Kevin Benedict is an enterprise digital strategies expert, executive advisor, writer, keynote speaker and futurist. He is the Senior Vice President, Solutions Strategy, at Regalix, a Silicon Valley based company, focused on bringing the best strategies, digital technologies, processes and people together to deliver improved customer experiences, journeys, and success through the combination of intelligent solutions, analytics, automation, and services.
KB: How much coding do end users really want? Do they want everything templated, so they can just pump out simple apps all day? Or, is there just a need to customize to additional code? Where has it settled?
JK: The market is still debating this, and it’s probably going to be a debate for the next five years, if not more. Look at it in terms of a spectrum: If you think about some of the new categories of app development, on the left hand you have the simplest approach – citizen developer – no-code, call it.

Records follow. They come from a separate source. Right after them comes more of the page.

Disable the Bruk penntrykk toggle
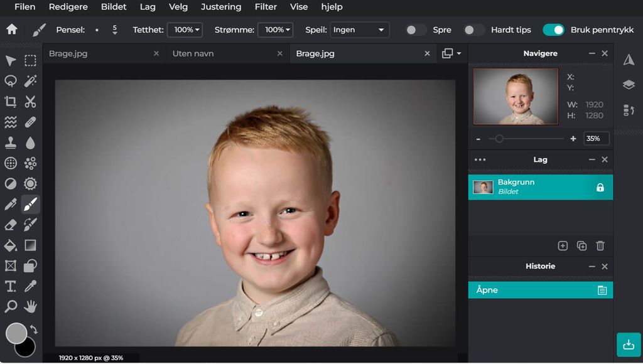 [553, 29]
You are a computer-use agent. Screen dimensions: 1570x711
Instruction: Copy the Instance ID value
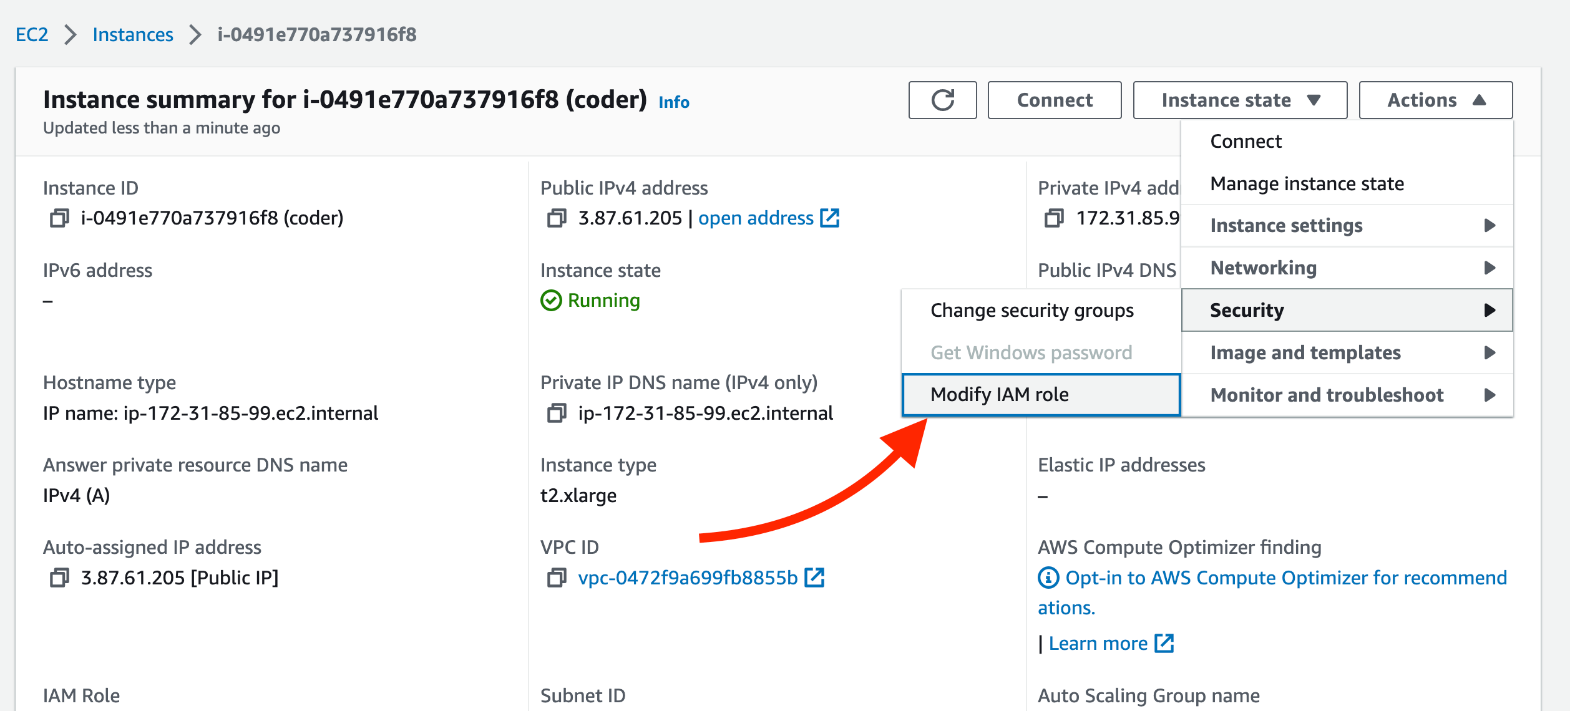click(59, 218)
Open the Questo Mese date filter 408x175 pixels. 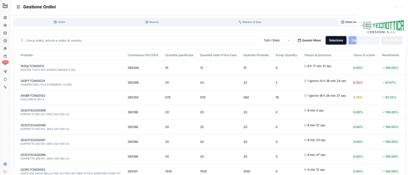309,41
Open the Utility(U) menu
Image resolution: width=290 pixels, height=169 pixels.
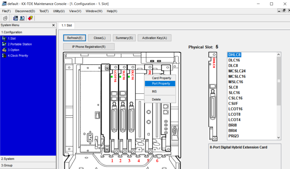(x=59, y=11)
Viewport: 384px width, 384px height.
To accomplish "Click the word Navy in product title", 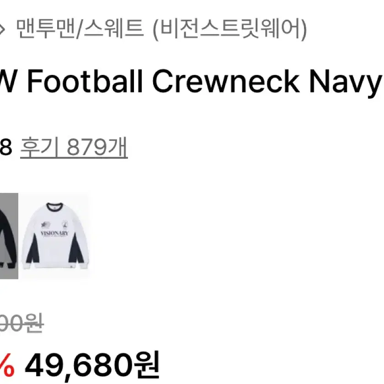I will [346, 83].
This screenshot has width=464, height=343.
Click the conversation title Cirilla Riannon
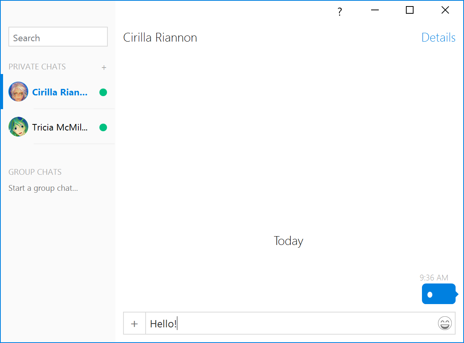[160, 37]
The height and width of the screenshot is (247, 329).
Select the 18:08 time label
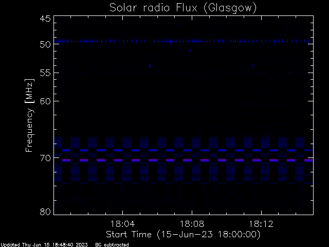192,224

Just a visual interface to build an app quickly and easily. At this point, there’s probably a huge tradeoff in terms of power and flexibility.
The next on the spectrum is the most promising category right now which is low-code. Low-code means we’re still going to have the need for enterprise development principles, security, enterprise scalability – all those things that matter – but, we’re going to provide developers with the advantage of speed by presenting solutions without them having to do as much code.

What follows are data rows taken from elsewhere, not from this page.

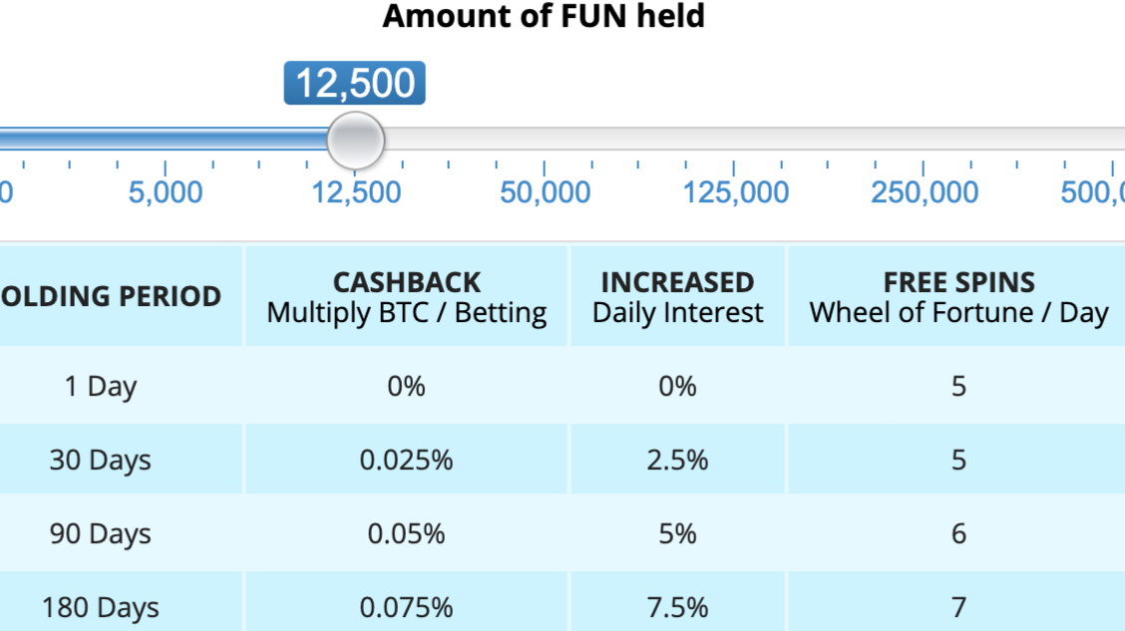Click the CASHBACK column header
This screenshot has height=631, width=1125.
tap(407, 297)
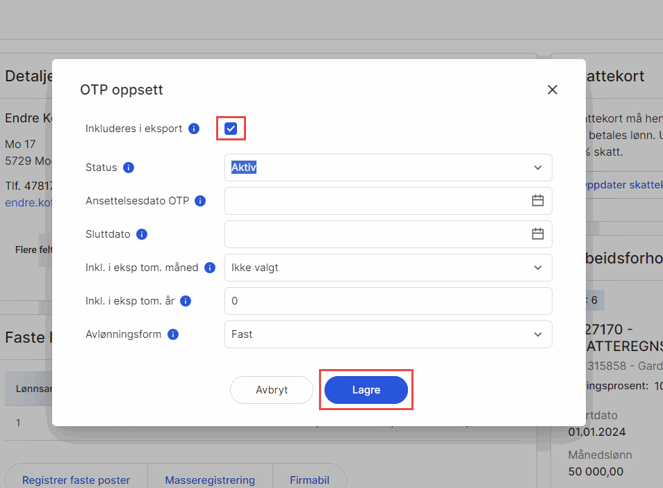Screen dimensions: 663x488
Task: Uncheck the Inkluderes i eksport checkbox
Action: click(231, 129)
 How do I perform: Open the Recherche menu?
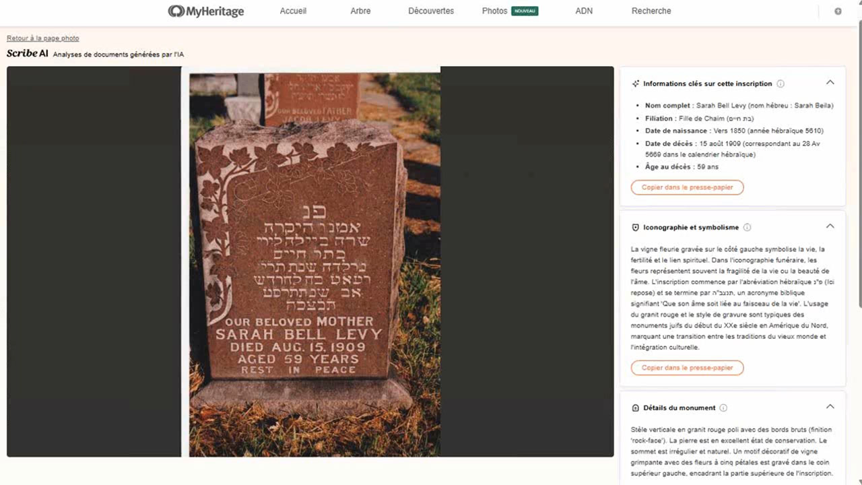tap(651, 11)
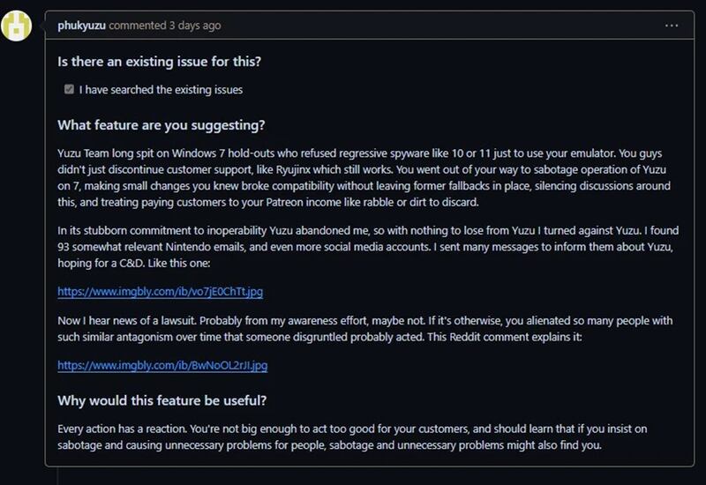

Then, on the furthest right of the spectrum is the traditional, write-everything-from-scratch approach, which I think a lot of hard-core developers still like. They want the power, the flexibility, and control of doing everything exactly how they want it.
Finding a balance, I think, is the winning strategy. The mass market is going to probably land on a solution more in the low-code space that gives developers power and flexibility.
KB: Help us understand what part of Kony is specific to an industry vertical and what part of your solutions are the platform-layer that you reuse across all the industries.
JK: Kony has two offerings: Number one is Kony Quantum. That’s the new name for the consolidated effort of the Kony Development platform. Over the years, as we’ve evolved and enhanced that product, it deserved a separate brand and focus. The Kony Quantum brand, that platform, is common to everything we do.
The other is Kony DBX, where we have our banking-specific applications –online banking and retail banking. All of those applications are built upon the Kony Quantum foundation, which serves as the underlying transportable-across-industry component of our portfolio.
KB: Where do you see enterprise mobility going in the next five years?
JK: We’ll definitely continue to evolve. We’ll be seeing what people predicted would become mainstream, but maybe aren’t quite there now. I think the end-user experience is going to continue to be a huge concept for people. Customer experience will always matter, but it’s getting more and more crucial.
We’re talking now about developer experience. What does the developer experience when using your tools to build digital applications? How do you make it easier? How do you get them onboard faster? That’s an area of focus in this Kony Quantum release, because we’ve got a lot of power on this platform. The question now is, how do we harness it, make sure we can put it in the hands of millions of users, and realize that potential quickly?
The next thing I see ahead is the blurring lines between native and web. That’s a big topic in terms of how people think about developing their mobile app portfolio and their digital app portfolio. Do I build native? Do I build with web? I think Google and the support of PWA (Progressive Web Apps) is going to be more and more important.
Another thing I’m closely watching is “human plus digital.” Right now, everything in digital, self service, and mobility has been focused on the technology piece – not about the human interaction and connection that can be empowered by those technologies.
We at Kony talk about this human-digital strategy which is how customers leverage their digital potential to drive more meaningful connections back to human and social channels. When you look at the most powerful mobile applications in the world today, they have something in common – they’re all threaded together by connecting humans. Facebook, WhatsApp, and all the dominant mobile apps are about connecting people.
At Kony DBX, we’re getting these connections reintroduced in financial services. People can have a self-service relationship with their bank, but they sometimes want to reach a human. How do we use digital to make a seamless connection to an actual person at the institution?